Topic Modeling for Humans with gensim.
Large scale efficient topic modeling in R and Python.
Below we build a very basic Latent Dirichlet Allocation model aiming for 2 latent dimensions using example data.
library(gensimr)
# example corpus
data("corpus", package = "gensimr")
# preprocess documents
texts <- prepare_documents(corpus)
#> → Preprocessing 9 documents
#> ← 9 documents after perprocessing
dictionary <- corpora_dictionary(texts)
corpus <- doc2bow(dictionary, texts)
# create tf-idf model
tfidf <- model_tfidf(corpus)
tfidf_corpus <- wrap(tfidf, corpus)
# latent similarity index
lda <- model_lda(tfidf_corpus, id2word = dictionary, num_topics = 2L)

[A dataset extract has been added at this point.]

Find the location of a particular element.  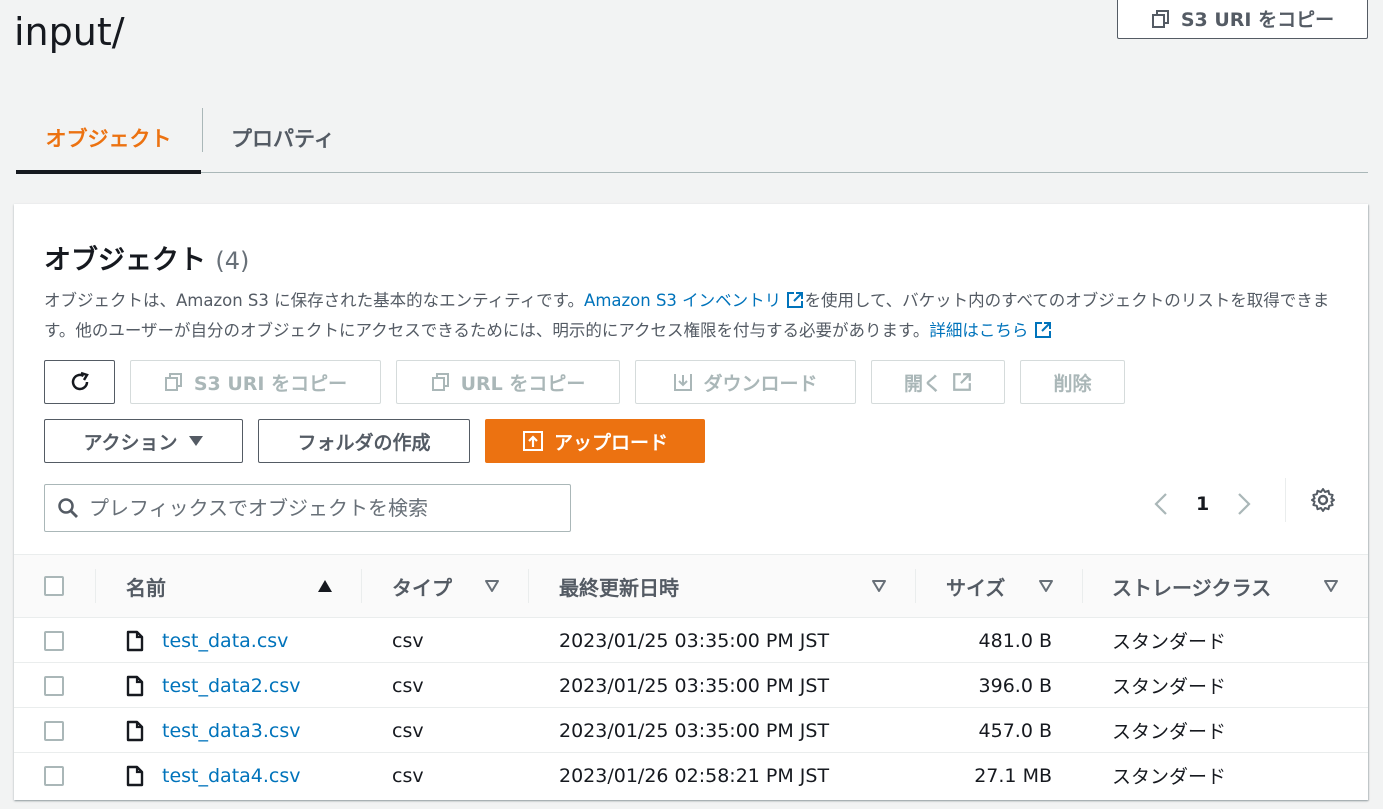

tab-properties: プロパティ is located at coordinates (283, 138).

topics <- lda$print_topics() # get topics
Objects returned by the package are not automatically converted to R data structures, use reticulate::py_to_r
as shown below to convert them.
reticulate::py_to_r(topics) # convert to R format
#> [[1]]
#> [[1]][[1]]
#> [1] 0
#>
#> [[1]][[2]]
#> [1] "0.145*\"trees\" + 0.112*\"graph\" + 0.086*\"minors\" + 0.085*\"response\" + 0.082*\"computer\" + 0.081*\"time\" + 0.081*\"survey\" + 0.081*\"system\" + 0.076*\"user\" + 0.062*\"human\""
#>
#>
#> [[2]]
#> [[2]][[1]]
#> [1] 1
#>
#> [[2]][[2]]
#> [1] "0.113*\"interface\" + 0.102*\"system\" + 0.099*\"eps\" + 0.094*\"human\" + 0.085*\"user\" + 0.083*\"minors\" + 0.081*\"trees\" + 0.079*\"graph\" + 0.069*\"survey\" + 0.068*\"time\""
We can then use our model to transform our corpus and then the document topic matrix.
corpus_wrapped <- wrap(lda, corpus)
doc_topics <- get_docs_topics(corpus_wrapped)
plot(doc_topics$dimension_1_y, doc_topics$dimension_2_y)
The plot correctly identifies two topics/clusters. As stated in table 2 from this paper, the example corpus (data(corpus)
) essentially has two classes of documents. First five are about human-computer interaction and the other four are about graphs.